[Stored data entries]
[Start of Attachment]

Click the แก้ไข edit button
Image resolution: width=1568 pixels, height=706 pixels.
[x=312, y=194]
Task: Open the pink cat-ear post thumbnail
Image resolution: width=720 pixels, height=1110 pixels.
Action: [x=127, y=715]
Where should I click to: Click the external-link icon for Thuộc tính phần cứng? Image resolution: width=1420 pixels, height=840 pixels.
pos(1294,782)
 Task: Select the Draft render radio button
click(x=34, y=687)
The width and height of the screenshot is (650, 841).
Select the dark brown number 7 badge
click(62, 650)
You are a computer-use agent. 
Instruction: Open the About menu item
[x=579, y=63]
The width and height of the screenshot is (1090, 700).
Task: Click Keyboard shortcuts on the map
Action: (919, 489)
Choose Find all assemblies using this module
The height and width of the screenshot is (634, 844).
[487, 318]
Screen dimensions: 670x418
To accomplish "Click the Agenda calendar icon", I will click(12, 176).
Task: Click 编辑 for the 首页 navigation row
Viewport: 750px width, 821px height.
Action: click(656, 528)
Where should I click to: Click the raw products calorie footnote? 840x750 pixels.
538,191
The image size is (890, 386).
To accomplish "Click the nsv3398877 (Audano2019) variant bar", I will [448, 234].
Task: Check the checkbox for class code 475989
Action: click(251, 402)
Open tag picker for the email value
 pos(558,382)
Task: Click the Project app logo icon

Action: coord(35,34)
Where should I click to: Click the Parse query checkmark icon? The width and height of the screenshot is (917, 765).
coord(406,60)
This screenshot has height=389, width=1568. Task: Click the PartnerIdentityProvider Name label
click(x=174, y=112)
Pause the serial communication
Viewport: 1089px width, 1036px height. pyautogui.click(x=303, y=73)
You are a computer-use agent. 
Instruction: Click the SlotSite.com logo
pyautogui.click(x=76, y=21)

[End of Attachment]

Restating every entry above word for word is the whole task.

**Result of this exercise:**
Click the แก้ไข edit button
Image resolution: width=1568 pixels, height=706 pixels.
[x=312, y=194]
Task: Open the pink cat-ear post thumbnail
Image resolution: width=720 pixels, height=1110 pixels.
Action: [x=127, y=715]
Where should I click to: Click the external-link icon for Thuộc tính phần cứng? Image resolution: width=1420 pixels, height=840 pixels.
pos(1294,782)
 Task: Select the Draft render radio button
click(x=34, y=687)
The width and height of the screenshot is (650, 841).
Select the dark brown number 7 badge
click(62, 650)
You are a computer-use agent. 
Instruction: Open the About menu item
[x=579, y=63]
The width and height of the screenshot is (1090, 700).
Task: Click Keyboard shortcuts on the map
Action: (919, 489)
Choose Find all assemblies using this module
The height and width of the screenshot is (634, 844).
[487, 318]
Screen dimensions: 670x418
To accomplish "Click the Agenda calendar icon", I will click(12, 176).
Task: Click 编辑 for the 首页 navigation row
Viewport: 750px width, 821px height.
Action: click(656, 528)
Where should I click to: Click the raw products calorie footnote? 840x750 pixels.
538,191
The image size is (890, 386).
To accomplish "Click the nsv3398877 (Audano2019) variant bar", I will [448, 234].
Task: Check the checkbox for class code 475989
Action: click(251, 402)
Open tag picker for the email value
 pos(558,382)
Task: Click the Project app logo icon

Action: coord(35,34)
Where should I click to: Click the Parse query checkmark icon? The width and height of the screenshot is (917, 765).
coord(406,60)
This screenshot has height=389, width=1568. Task: Click the PartnerIdentityProvider Name label
click(x=174, y=112)
Pause the serial communication
Viewport: 1089px width, 1036px height. pyautogui.click(x=303, y=73)
You are a computer-use agent. 
Instruction: Click the SlotSite.com logo
pyautogui.click(x=76, y=21)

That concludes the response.